From the line with "Click the Cold Call tag" through the line with "Screen dimensions: 1926x1342", inclusive, return each line of the data below exactly and leave the rest out.

### RAW DATA:
Start of Block

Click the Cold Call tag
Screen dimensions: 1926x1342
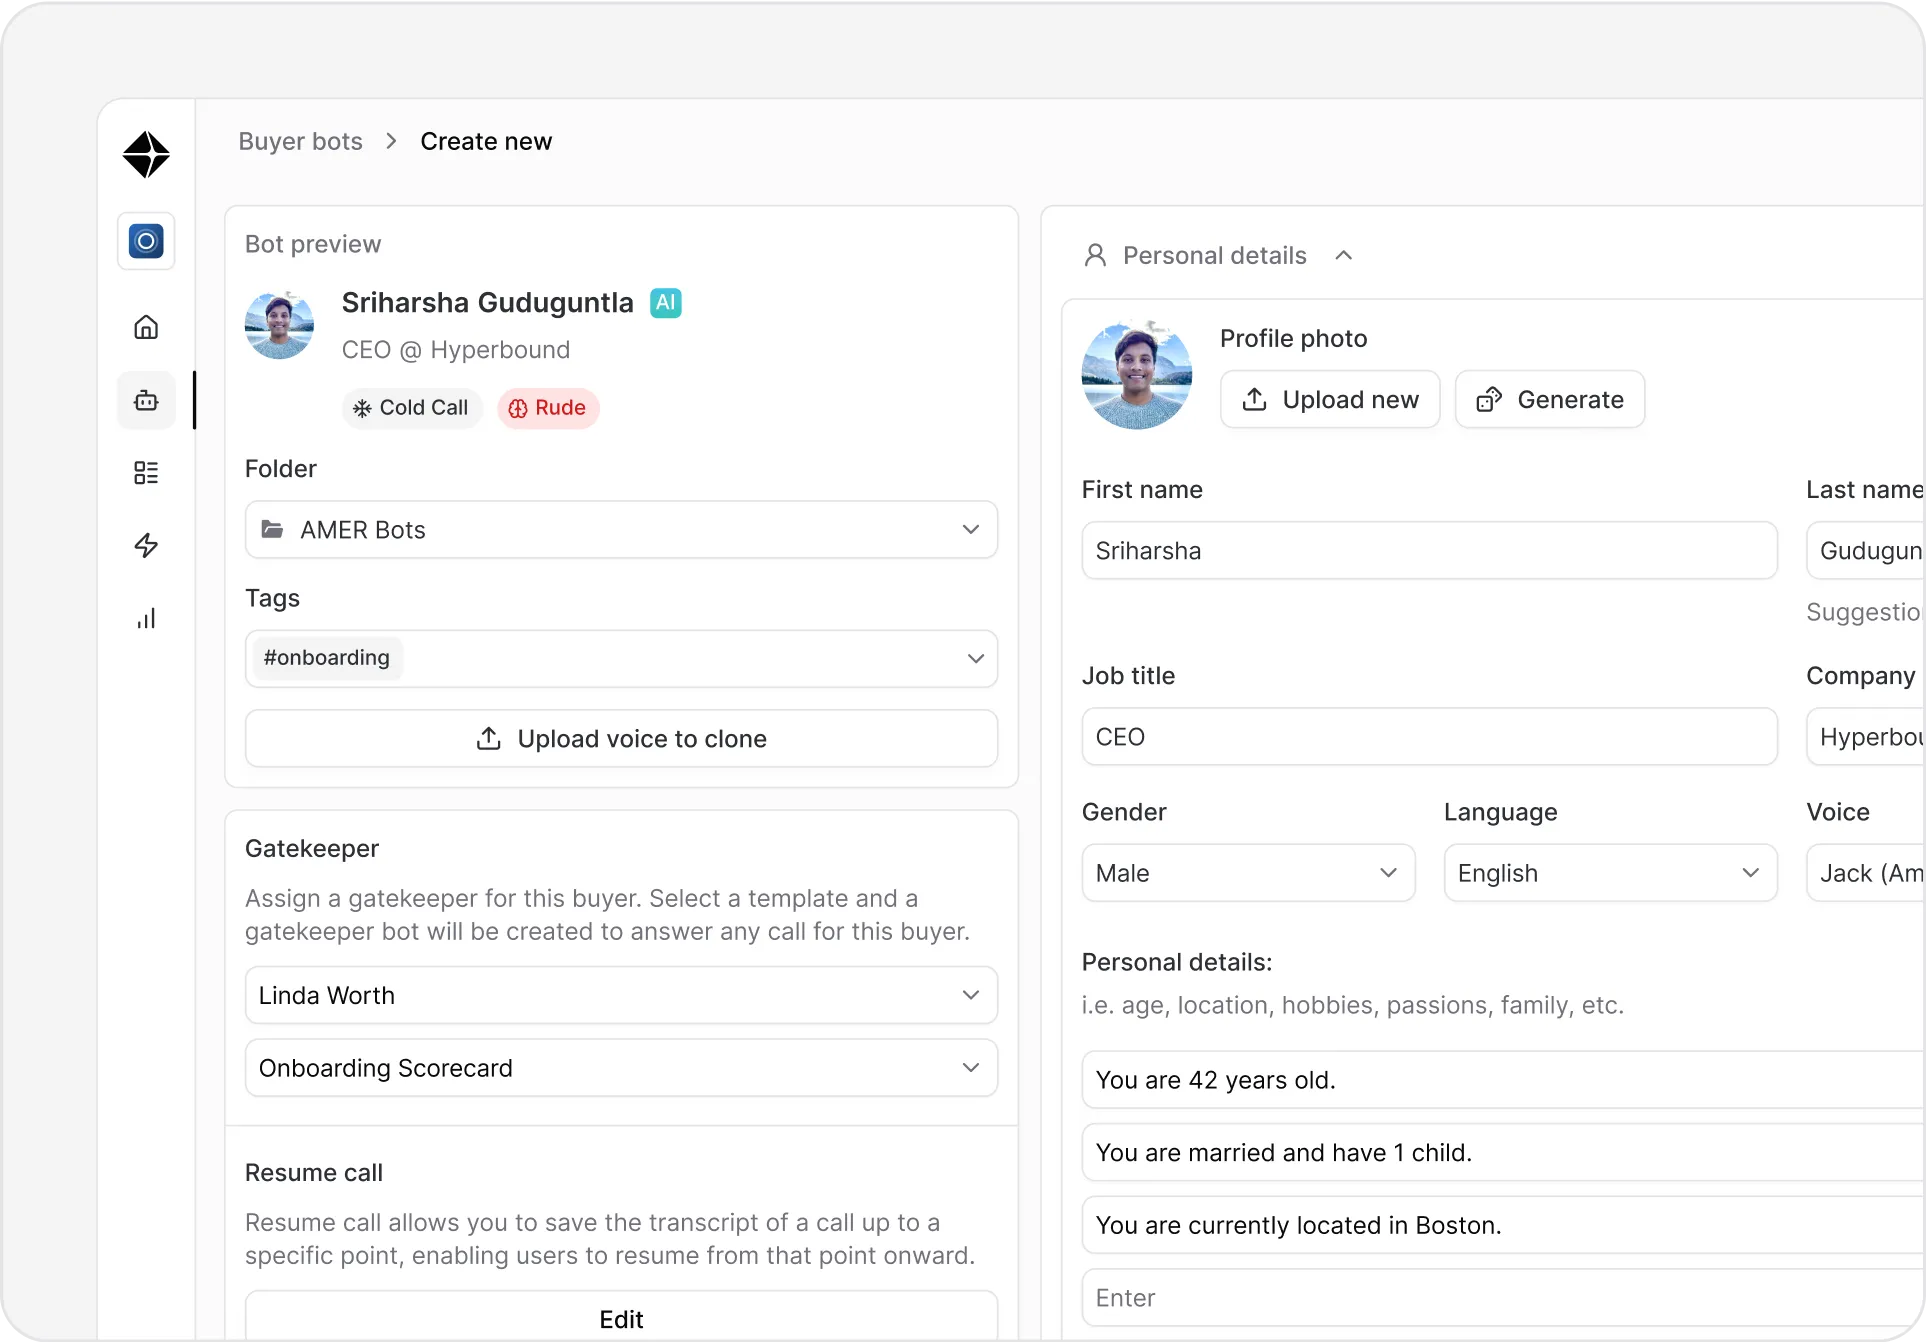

End of Block
Start of Block

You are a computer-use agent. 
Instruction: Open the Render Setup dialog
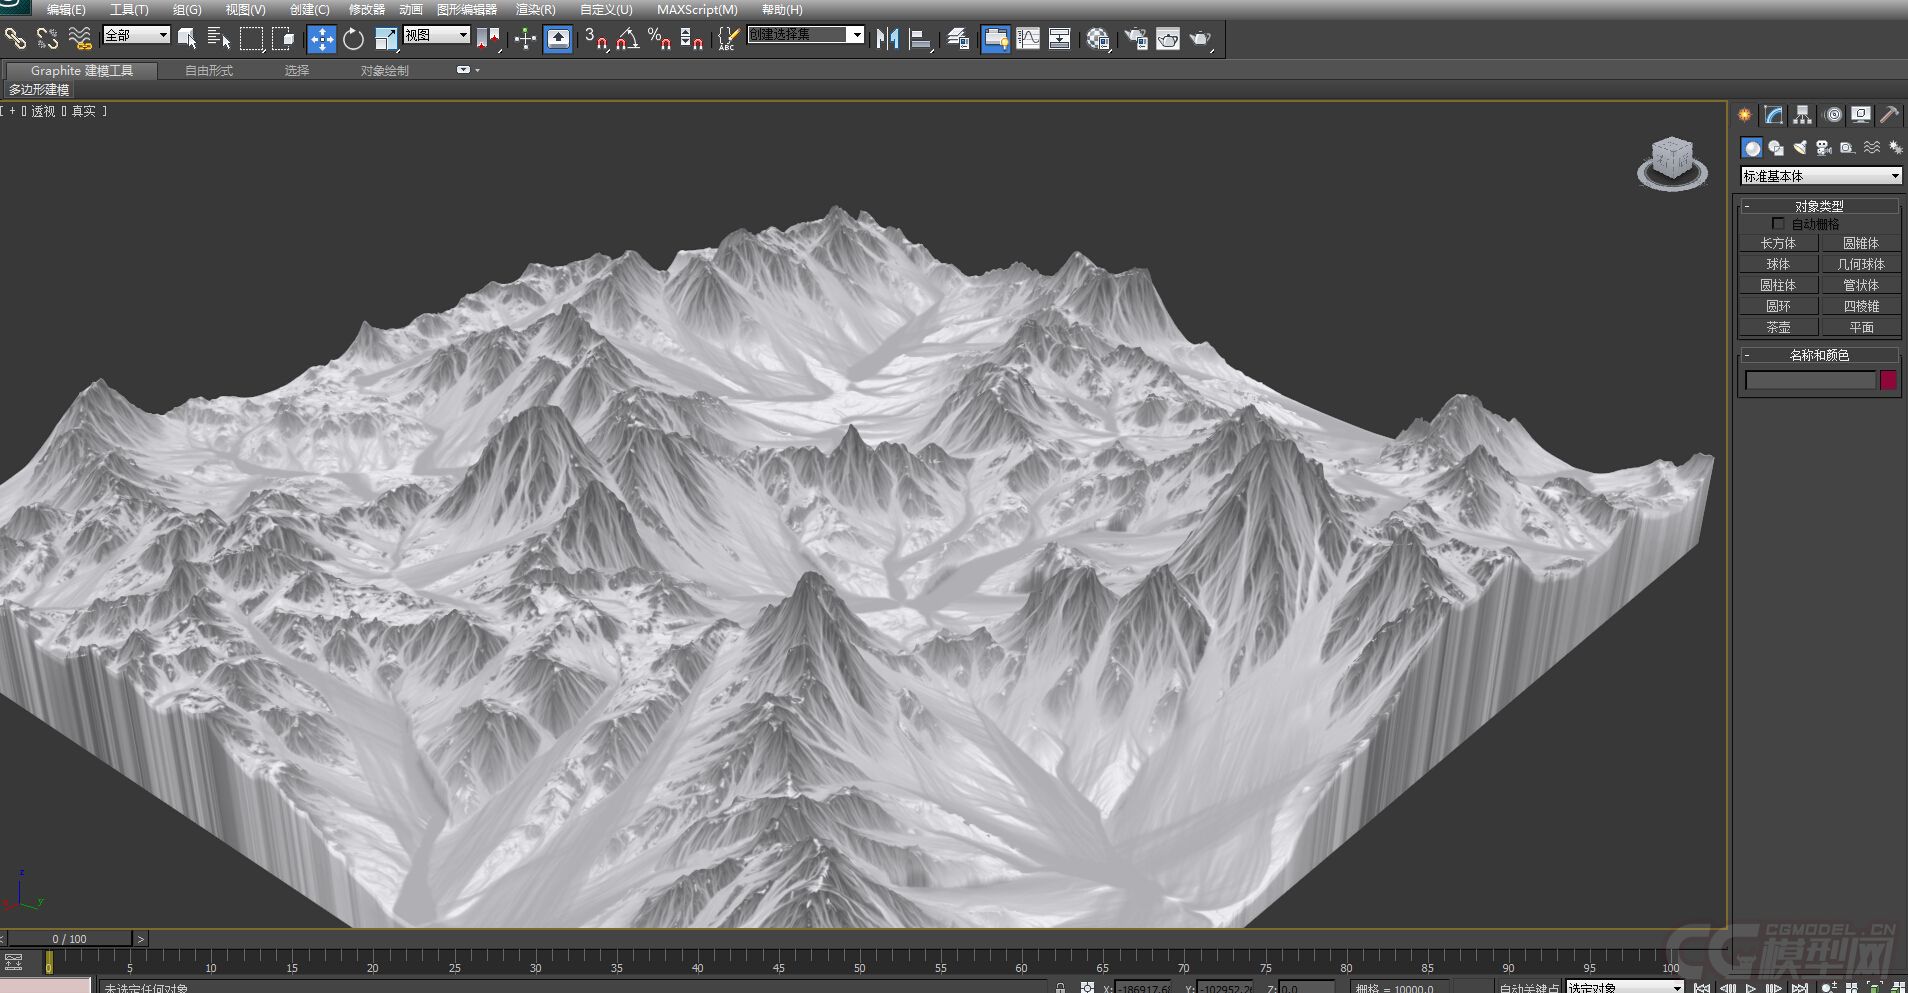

End of Block
Start of Block

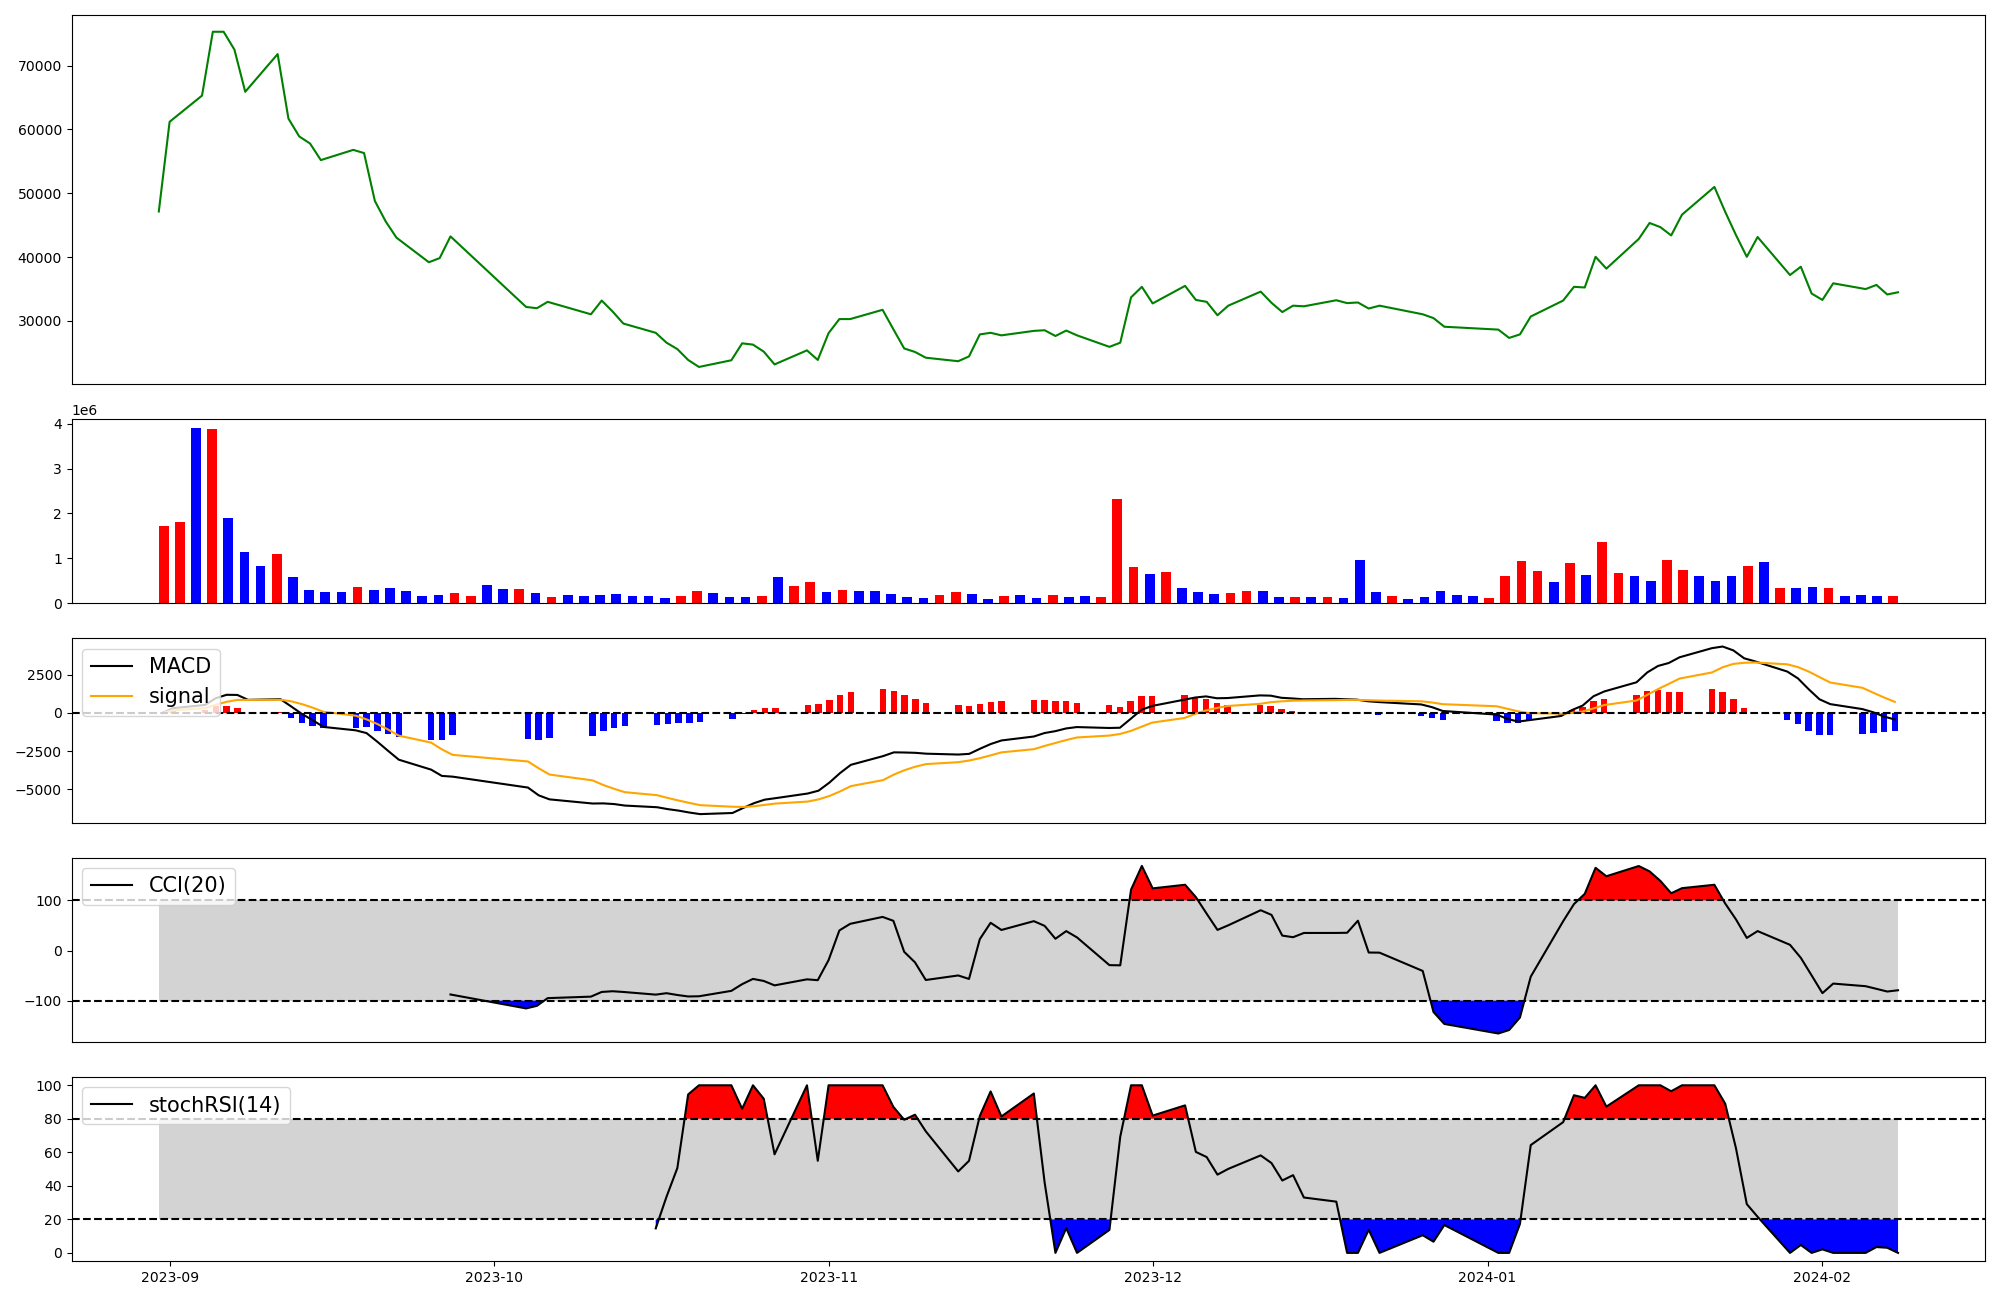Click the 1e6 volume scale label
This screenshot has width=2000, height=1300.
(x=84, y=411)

End of Block

### ANSWER AREA:
Click the Cold Call tag
Screen dimensions: 1926x1342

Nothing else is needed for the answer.